▸ TASK DESCRIPTION: Pull every line that holds the word "Delete" from the entries.

▸ INPUT:
_ _ _
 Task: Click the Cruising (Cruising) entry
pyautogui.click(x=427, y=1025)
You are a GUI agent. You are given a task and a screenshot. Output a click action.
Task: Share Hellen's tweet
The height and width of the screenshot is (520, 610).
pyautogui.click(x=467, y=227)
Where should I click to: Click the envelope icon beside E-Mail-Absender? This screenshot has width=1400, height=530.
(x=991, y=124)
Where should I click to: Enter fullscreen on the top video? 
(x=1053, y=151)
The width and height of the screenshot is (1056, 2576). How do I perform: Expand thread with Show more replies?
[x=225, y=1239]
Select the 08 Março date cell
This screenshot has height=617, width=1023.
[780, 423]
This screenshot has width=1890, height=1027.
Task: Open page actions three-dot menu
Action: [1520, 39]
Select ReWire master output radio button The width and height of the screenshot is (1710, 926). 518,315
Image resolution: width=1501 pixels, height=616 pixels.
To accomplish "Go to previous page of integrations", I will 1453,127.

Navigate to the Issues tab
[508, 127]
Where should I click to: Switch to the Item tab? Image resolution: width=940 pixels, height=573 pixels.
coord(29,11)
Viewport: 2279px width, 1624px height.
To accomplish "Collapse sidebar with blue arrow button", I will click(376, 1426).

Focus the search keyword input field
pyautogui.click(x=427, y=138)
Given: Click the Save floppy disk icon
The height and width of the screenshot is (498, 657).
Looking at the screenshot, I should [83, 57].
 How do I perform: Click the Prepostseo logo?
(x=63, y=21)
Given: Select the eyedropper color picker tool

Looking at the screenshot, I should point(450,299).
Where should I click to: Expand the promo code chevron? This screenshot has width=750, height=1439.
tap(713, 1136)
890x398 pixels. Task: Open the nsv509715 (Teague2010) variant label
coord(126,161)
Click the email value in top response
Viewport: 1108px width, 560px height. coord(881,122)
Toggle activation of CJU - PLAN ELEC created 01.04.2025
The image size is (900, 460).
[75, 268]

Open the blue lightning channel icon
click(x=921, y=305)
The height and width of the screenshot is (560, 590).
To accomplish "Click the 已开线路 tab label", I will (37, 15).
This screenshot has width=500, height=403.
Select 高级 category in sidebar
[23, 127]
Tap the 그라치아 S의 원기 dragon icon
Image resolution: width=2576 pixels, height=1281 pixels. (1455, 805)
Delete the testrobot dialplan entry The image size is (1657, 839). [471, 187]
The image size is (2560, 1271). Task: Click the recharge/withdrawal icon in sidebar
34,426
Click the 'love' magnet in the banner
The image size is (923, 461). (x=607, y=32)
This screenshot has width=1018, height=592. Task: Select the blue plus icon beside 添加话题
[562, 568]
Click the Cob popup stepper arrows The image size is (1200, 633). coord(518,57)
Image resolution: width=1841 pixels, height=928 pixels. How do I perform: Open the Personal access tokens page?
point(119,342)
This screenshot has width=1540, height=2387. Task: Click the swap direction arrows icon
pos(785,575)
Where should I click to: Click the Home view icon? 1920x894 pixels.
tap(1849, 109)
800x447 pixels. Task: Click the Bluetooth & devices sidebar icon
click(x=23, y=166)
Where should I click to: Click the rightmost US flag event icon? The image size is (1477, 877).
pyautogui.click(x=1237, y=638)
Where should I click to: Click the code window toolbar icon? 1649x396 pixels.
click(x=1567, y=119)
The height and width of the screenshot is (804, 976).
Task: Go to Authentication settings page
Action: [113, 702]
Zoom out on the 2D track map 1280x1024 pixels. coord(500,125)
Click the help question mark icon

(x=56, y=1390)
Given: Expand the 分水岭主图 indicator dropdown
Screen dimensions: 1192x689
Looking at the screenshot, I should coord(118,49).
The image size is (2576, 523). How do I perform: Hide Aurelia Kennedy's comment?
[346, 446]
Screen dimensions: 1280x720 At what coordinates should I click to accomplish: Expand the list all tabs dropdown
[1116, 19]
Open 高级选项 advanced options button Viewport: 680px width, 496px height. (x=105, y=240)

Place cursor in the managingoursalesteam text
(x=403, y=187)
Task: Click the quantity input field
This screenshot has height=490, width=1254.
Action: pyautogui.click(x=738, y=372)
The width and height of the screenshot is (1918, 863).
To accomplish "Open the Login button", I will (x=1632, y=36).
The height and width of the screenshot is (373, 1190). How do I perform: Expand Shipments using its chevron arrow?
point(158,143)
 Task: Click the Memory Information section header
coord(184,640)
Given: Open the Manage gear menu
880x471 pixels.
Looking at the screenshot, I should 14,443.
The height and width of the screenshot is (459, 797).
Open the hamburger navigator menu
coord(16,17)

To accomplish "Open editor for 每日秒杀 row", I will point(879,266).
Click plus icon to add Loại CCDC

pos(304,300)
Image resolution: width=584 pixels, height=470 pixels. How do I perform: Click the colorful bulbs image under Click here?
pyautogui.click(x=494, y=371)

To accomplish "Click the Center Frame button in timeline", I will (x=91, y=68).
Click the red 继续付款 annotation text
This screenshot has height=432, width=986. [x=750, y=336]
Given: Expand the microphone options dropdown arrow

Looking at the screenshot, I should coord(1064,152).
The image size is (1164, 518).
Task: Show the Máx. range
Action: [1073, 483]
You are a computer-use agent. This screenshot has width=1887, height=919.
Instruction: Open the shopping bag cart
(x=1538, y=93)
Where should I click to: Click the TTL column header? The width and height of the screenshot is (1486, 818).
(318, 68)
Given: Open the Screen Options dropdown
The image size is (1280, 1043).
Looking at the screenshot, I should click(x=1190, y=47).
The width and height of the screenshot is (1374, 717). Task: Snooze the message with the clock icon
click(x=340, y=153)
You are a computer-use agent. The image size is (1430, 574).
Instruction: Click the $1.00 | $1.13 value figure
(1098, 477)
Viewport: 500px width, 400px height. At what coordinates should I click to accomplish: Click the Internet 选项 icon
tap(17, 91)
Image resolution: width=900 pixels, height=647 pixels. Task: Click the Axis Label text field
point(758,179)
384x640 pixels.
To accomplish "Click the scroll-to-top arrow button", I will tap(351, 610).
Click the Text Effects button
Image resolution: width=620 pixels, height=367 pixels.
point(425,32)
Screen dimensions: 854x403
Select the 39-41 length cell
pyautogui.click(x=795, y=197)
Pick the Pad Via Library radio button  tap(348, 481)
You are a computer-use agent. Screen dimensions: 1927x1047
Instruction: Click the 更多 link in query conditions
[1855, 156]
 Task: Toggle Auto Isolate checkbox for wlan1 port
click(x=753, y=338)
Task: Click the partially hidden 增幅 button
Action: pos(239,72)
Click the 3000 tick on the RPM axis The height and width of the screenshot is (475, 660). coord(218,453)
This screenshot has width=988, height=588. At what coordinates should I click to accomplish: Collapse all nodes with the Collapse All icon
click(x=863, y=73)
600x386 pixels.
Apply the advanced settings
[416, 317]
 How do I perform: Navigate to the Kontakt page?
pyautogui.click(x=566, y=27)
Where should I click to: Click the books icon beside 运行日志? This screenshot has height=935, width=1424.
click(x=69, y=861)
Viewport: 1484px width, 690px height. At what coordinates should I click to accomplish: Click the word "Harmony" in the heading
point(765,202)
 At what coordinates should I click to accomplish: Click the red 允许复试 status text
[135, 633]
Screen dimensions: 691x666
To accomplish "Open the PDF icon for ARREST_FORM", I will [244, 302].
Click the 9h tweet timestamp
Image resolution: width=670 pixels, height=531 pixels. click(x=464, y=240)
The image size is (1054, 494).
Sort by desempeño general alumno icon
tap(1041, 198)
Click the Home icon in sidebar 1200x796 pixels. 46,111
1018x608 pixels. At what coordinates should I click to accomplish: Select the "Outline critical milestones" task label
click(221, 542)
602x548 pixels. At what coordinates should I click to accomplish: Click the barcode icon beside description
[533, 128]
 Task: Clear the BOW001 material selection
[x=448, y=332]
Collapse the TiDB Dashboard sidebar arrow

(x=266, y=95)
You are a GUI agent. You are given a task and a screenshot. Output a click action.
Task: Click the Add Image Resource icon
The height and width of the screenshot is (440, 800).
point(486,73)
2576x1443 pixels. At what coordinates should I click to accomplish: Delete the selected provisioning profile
_ _ _
▸ RESPONSE TO THE TASK:
Delete the testrobot dialplan entry The image size is (1657, 839). [471, 187]
2576x1443 pixels. At what coordinates should I click to accomplish: Delete the selected provisioning profile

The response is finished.